Directions> Where a line contains "The height and", begin there and restate word for word every line to the end of the entries below, pictures excluded.

Collected data>

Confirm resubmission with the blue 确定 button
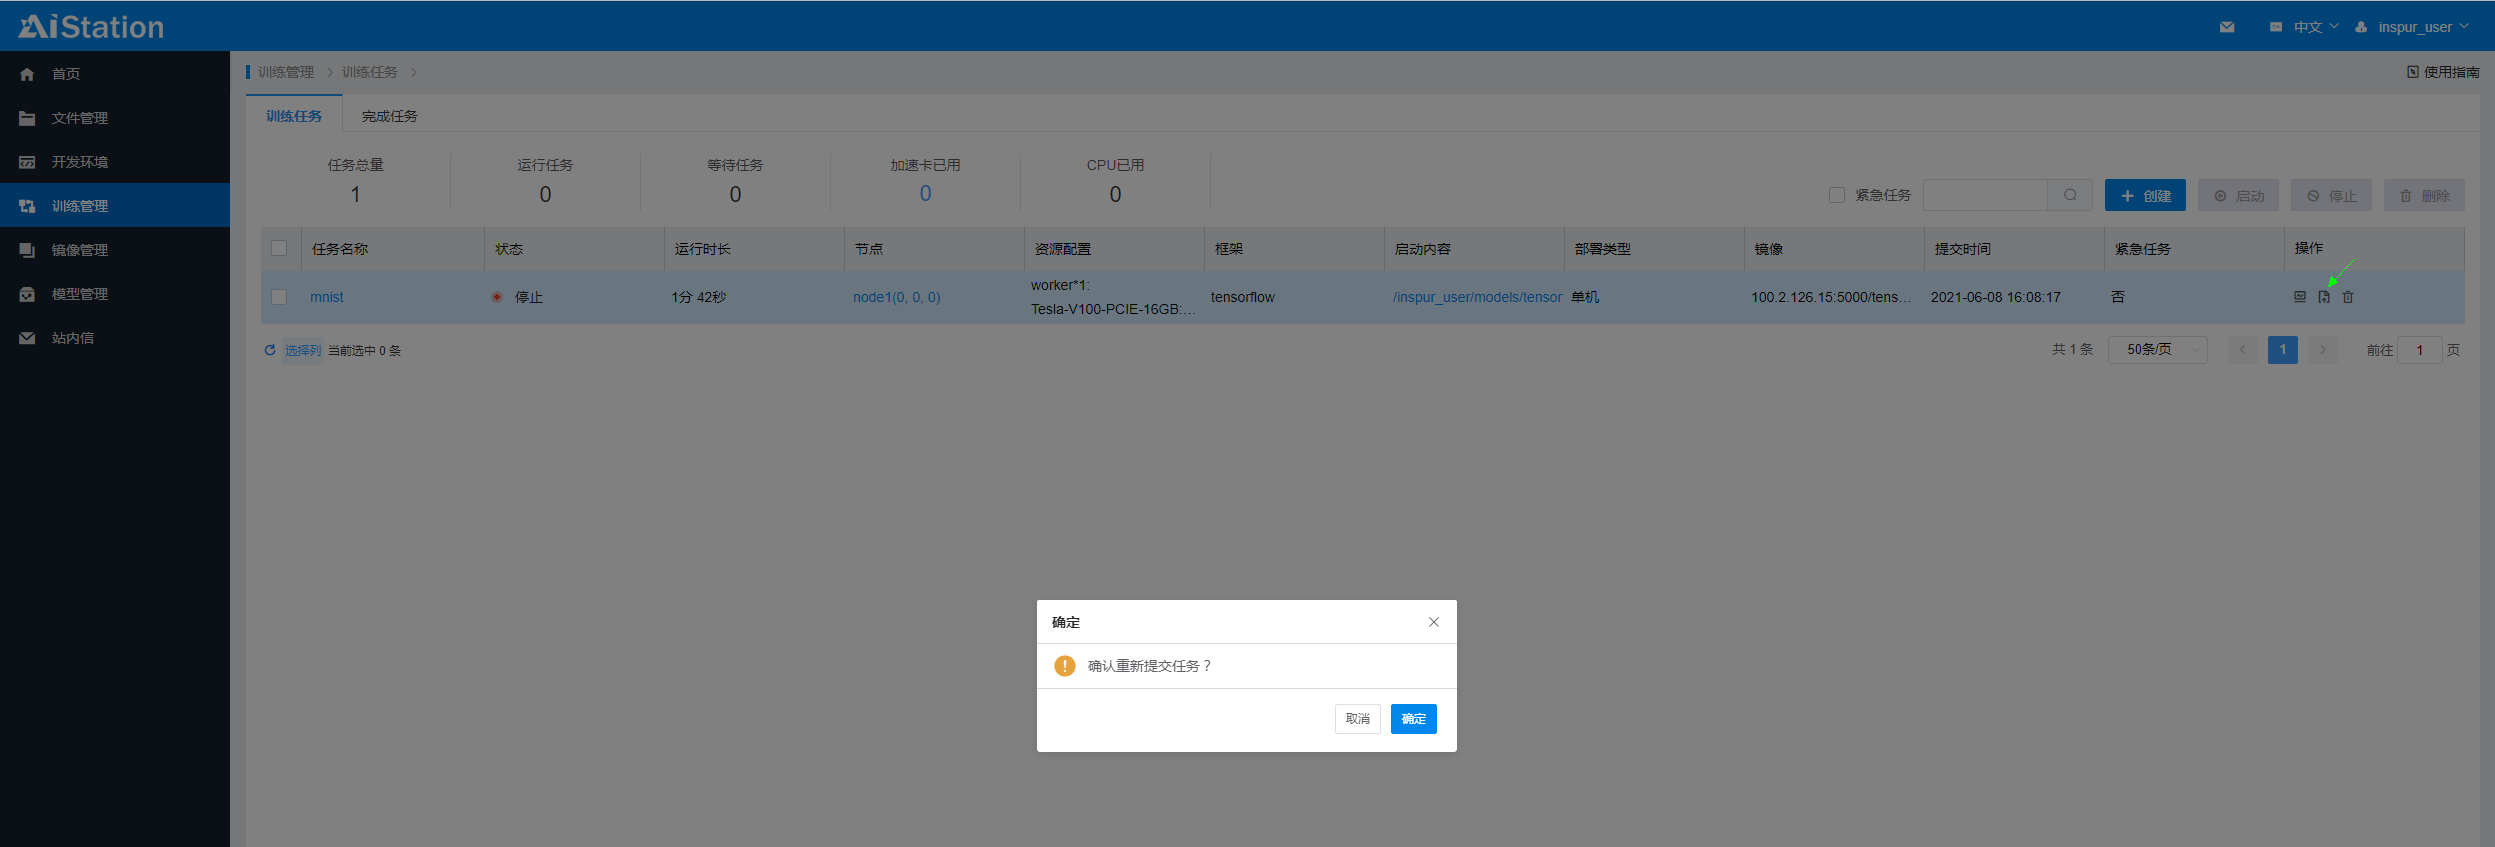[1413, 719]
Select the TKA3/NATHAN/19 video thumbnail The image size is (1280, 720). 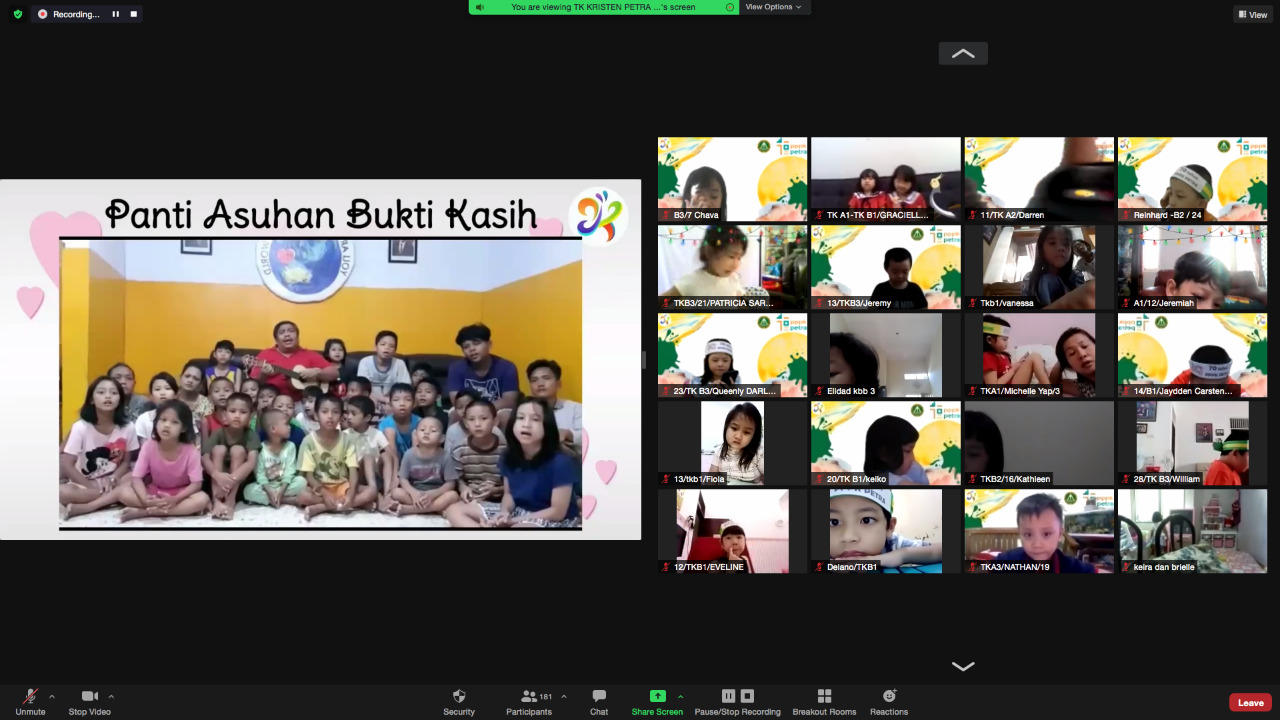(1038, 530)
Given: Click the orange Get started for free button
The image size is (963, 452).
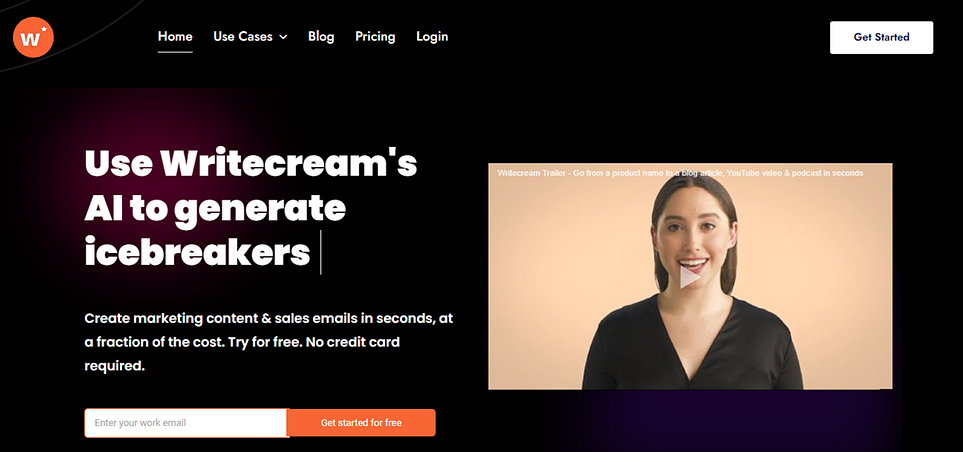Looking at the screenshot, I should (x=361, y=423).
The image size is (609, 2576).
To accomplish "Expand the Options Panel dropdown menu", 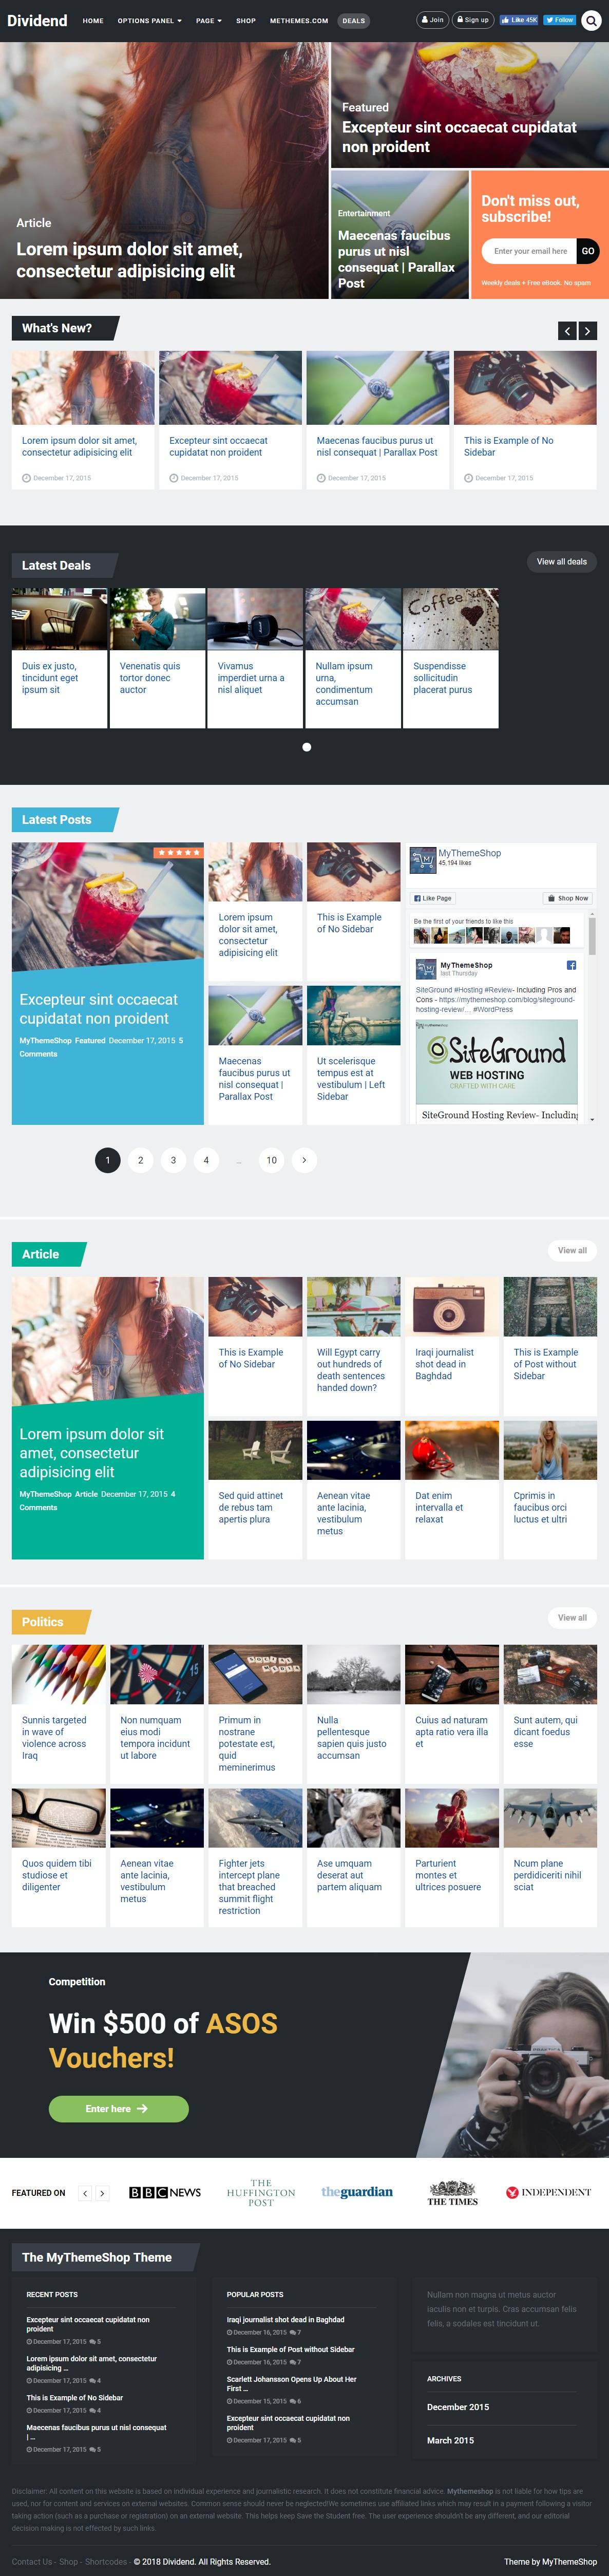I will coord(149,20).
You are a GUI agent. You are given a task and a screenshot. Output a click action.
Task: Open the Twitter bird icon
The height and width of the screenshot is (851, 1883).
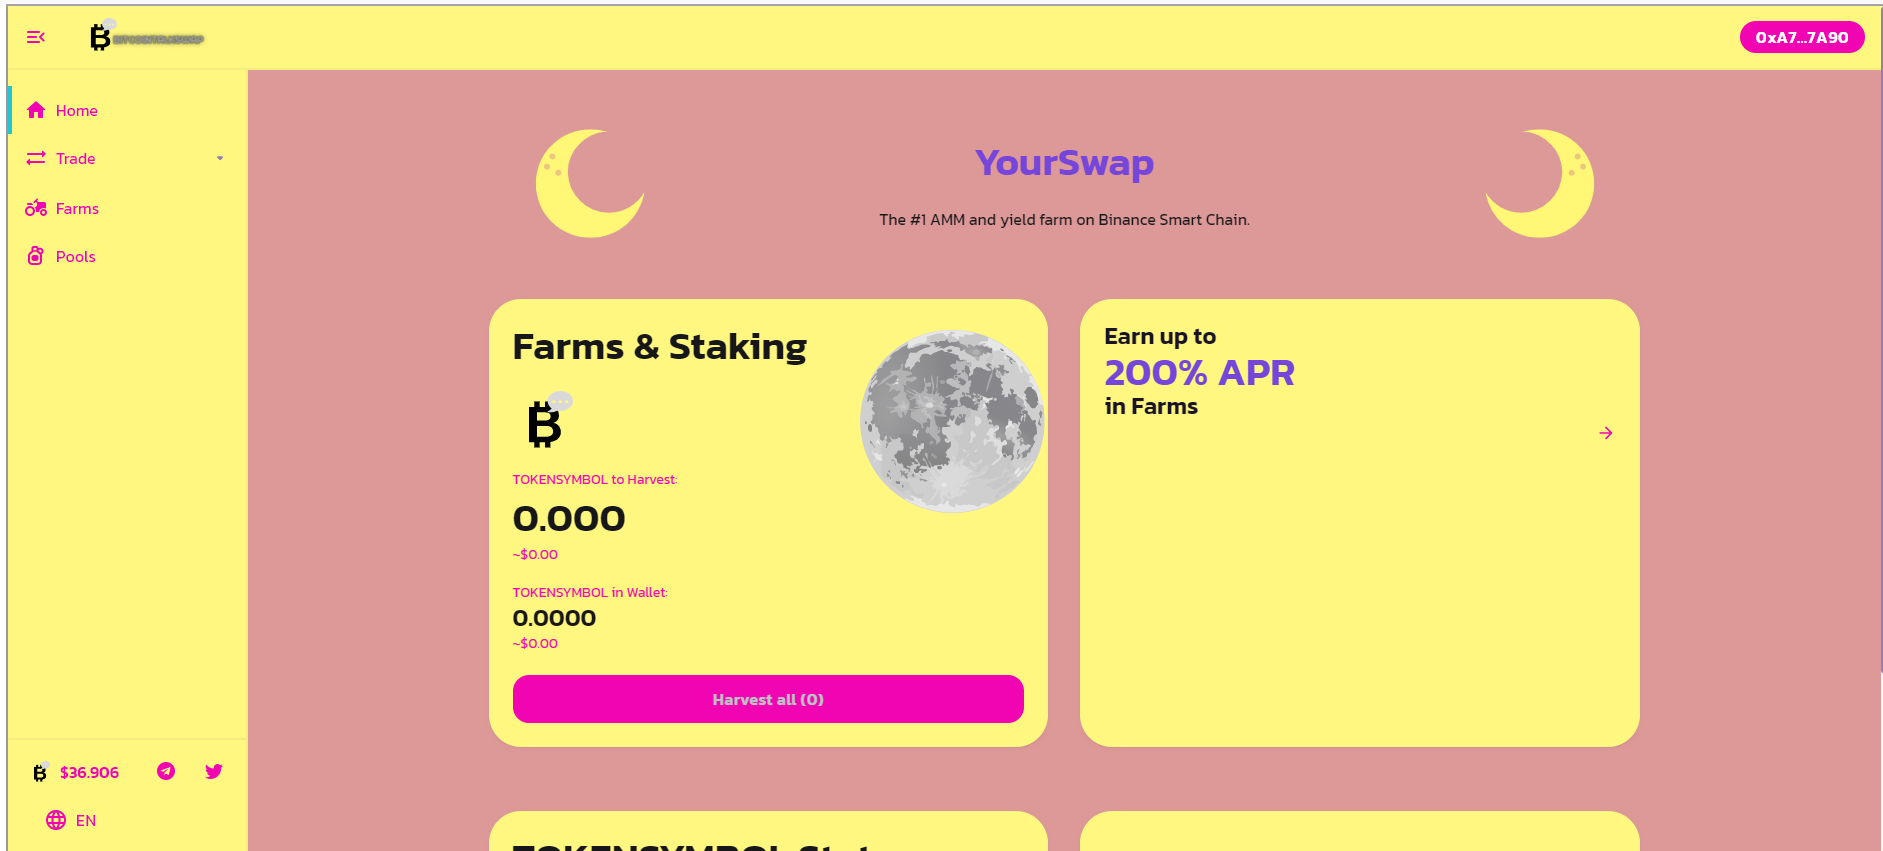pyautogui.click(x=214, y=771)
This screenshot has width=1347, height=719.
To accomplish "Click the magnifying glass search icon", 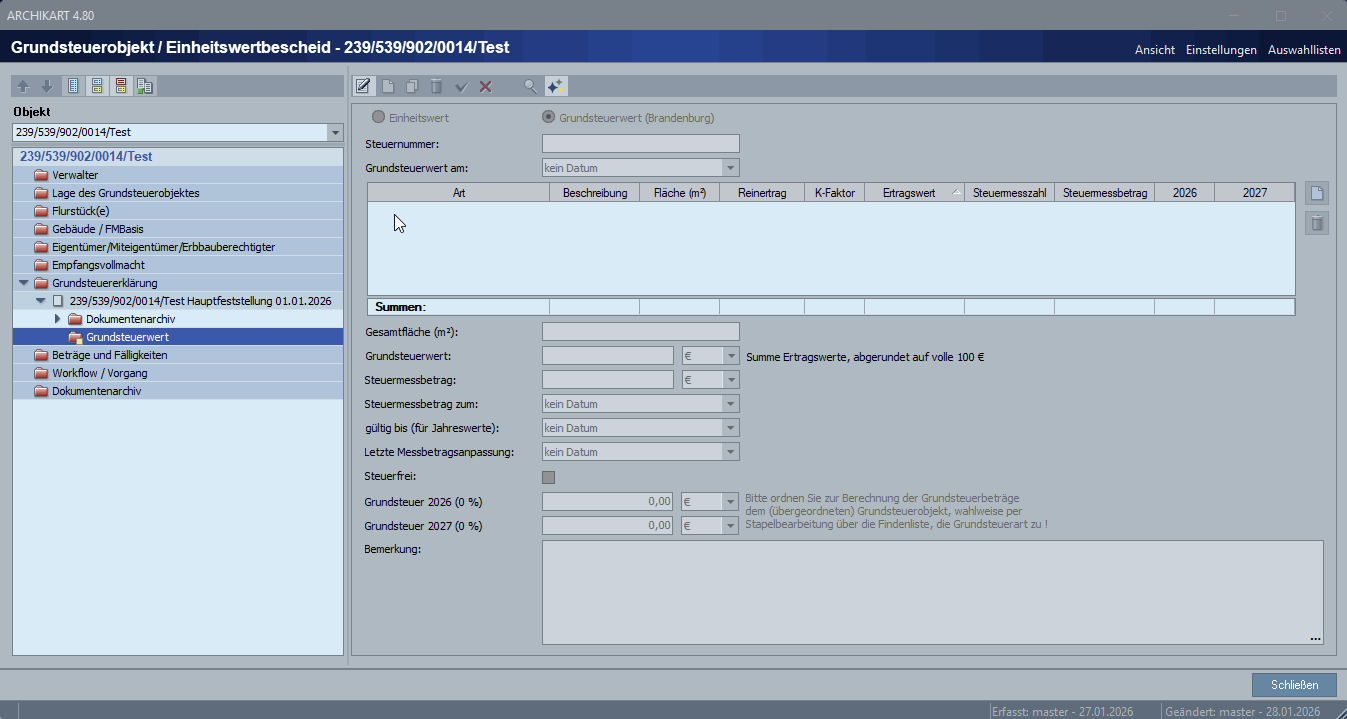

Result below>
The height and width of the screenshot is (851, 1883).
pyautogui.click(x=214, y=771)
This screenshot has width=1347, height=719.
To accomplish "Click the magnifying glass search icon", 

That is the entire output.